Focus on the bigger picture, this is like writing code: Bugs are inevitable. Fix 'em and forget 'em. The bigger picture is in whether you are aiding the reader's imagination of the scenes, and holding their attention with tension so they are looking forward to what happens in the next few pages, by the end of the chapter, the end of the Act, and at the end of the story.


If you find editing a chore you may wish to revisit your process. I don't believe I've ever written a second draft of anything. My editing tends to be incremental. Before continuing a story I sit down with a cup of coffee and re-read the last chapter or two - to get myself back into the zone. At this point I often make changes and correct errors.

There is no "one-size-fits-all" method of editing. e.g. I have a quick mind that works in a very nuanced way. I have learned that many readers do not make links which I expect them to.
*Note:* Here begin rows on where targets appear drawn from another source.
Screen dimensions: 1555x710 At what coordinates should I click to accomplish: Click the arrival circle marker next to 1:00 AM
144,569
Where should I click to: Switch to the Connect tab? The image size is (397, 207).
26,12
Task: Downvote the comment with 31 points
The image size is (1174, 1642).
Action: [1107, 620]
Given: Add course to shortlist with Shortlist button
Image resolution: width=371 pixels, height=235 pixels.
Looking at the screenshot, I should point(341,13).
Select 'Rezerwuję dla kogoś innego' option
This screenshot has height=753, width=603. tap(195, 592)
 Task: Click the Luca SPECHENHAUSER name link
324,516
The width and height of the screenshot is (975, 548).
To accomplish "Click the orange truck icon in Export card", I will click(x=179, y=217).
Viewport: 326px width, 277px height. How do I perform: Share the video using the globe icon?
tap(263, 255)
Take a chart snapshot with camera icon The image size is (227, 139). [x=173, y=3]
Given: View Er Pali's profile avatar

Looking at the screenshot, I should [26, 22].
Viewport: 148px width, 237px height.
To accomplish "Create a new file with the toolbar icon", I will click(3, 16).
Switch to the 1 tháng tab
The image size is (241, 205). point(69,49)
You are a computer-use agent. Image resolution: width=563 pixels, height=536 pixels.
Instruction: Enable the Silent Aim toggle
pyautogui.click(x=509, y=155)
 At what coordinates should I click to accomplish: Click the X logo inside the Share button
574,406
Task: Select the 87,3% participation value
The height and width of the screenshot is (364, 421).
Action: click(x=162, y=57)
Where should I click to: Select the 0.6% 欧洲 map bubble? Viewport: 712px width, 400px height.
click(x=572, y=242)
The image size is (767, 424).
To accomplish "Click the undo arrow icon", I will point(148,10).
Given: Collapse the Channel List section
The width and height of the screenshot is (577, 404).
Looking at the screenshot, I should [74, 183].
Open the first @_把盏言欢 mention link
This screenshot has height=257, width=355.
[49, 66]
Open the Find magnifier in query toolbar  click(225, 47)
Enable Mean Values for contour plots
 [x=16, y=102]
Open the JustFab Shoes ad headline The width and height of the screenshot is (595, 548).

Subsequently, my editing invariably adds to the volume of the text.


Editing is a lot of work, let's be honest. I also don't have a lot of experience in editing longer works of fiction (most of my works have been academic or technical in nature). However, what I find works for me is turning on some music (background noise level), and setting a goal for tasks to accomplish and realizing those goals. By having a set goal to accomplish and working towards it I have found editing to be less arduous and more enjoyable.


See it this way: Your text has problems, if you know them or not. Even the greatest master of the craft will not be able to write a text right out of the box without any problems. Since you know up front that your text has problems, the worst thing that could happen is that you don't find them. And the best that can happen to you is that you find them.

Therefore when you find a problem, don't feel negative about the problem existing, feel positive about having found it and now being able to correct it. Finding a problem means success. Finding many problems means many successes. So you've got an endless spiral of successes!